Review Summary: A burning chunk of mass destruction
On their debut record, Capital Lights proved one thing: they could craft fun, energetic pop punk with hard rock/post-grunge and electronica nuances, and they could do it very well. Indeed, This Is An Outrage
was fun enough to be loved and enjoyable, but also fulfilling enough to have staying power, and thus be one of the most formidable records of its genre. Strangely after that release, Capital Lights almost broke up. However, they decided to stick around, and release one final album, entitled Rhythm and Moves
. Sadly, Rhythm and Moves
takes all the elements you loved from the first album, and wholly gets rid of them.
Don’t get me wrong, some of the record still bleeds of the infectious energy that the first album did. Capital Lights are still interested in having fun, so overly pretentious attempts won’t be found here. However, here’s the problem. That same fun quality that worked so well on Outrage
is overdone here, and it screams more “cash grab” than “work ethic.” Whereas the previous record relied on a good blend of passionate vocals, E-tuned power chords, and slight electronica, here the once-relied on guitars are replaced by annoying electronics, and Bryson’s once organic voice is autotuned to the point of shame.
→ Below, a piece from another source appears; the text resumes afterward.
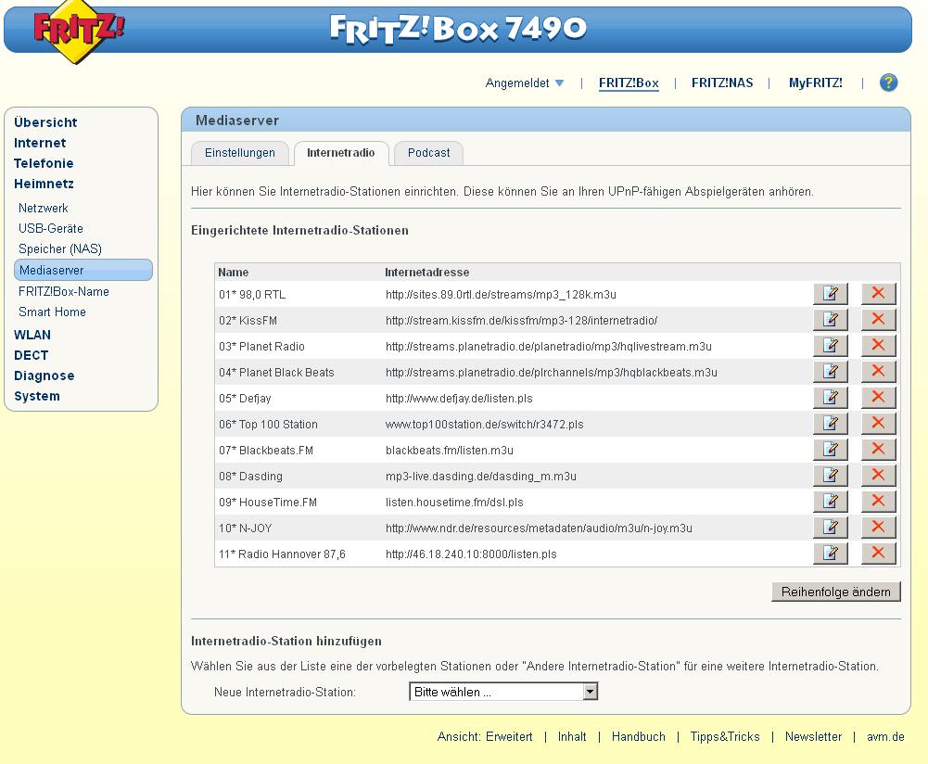Edit the 01* 98,0 RTL station entry
Viewport: 928px width, 764px height.
click(x=831, y=294)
It’s almost like Capital Lights thought “Let’s mess with our old fans and release a less-than-quality sophomore record, because it’s our last album anyways.” In comparison, remember Reliant K’s Forget And Not Slow Down
, and the hype that it was their best record yet? Remember the mediocre follow-up Collapsible Lung
? This is exactly like that: Capital Lights released an incredibly strong record, lost their direction, and came out with a highly mediocre album.
However, that’s not to say all hope is lost. The title track still has the classic Capital Lights formula: catchy chorus, guitar-driven structure, and strong yet strangely sweet vocals from Bryson Philipps. It’s slightly poppier than anything off Outrage
, but it’s the most substantial track all record. And yes, it also contains the band’s penchant for clever wordplay. “Let Your Hair Down” practically relies on acoustic guitar and Bryson’s strong vocals in the chorus, and the electronica elements actually work, similar to “Mile Away.” However, a song like “Caroline” is highly annoying, with it’s stupid lyrics, autotuned vocal delivery, and reliance entirely on dubstep elements. It sounds like a recent Manic Drive/Young London b-side, and it doesn’t work for Capital Lights. Though “Coldfront Heatstroke” brings back a more organic sound with a slight country influence and reliance on acoustic/distorted guitar and drums, “Newport Party” drags the listener back down sounding exactly like a Lady Gaga b-side, which again doesn’t work for Lights. “Honey Don’t Jump” may be the second prime track all record, because Bryson sounds great without autotune, and both guitarists are back in full force. “Don’t Drop Dead Juliet” relies on a similar formula and is another strong latter track.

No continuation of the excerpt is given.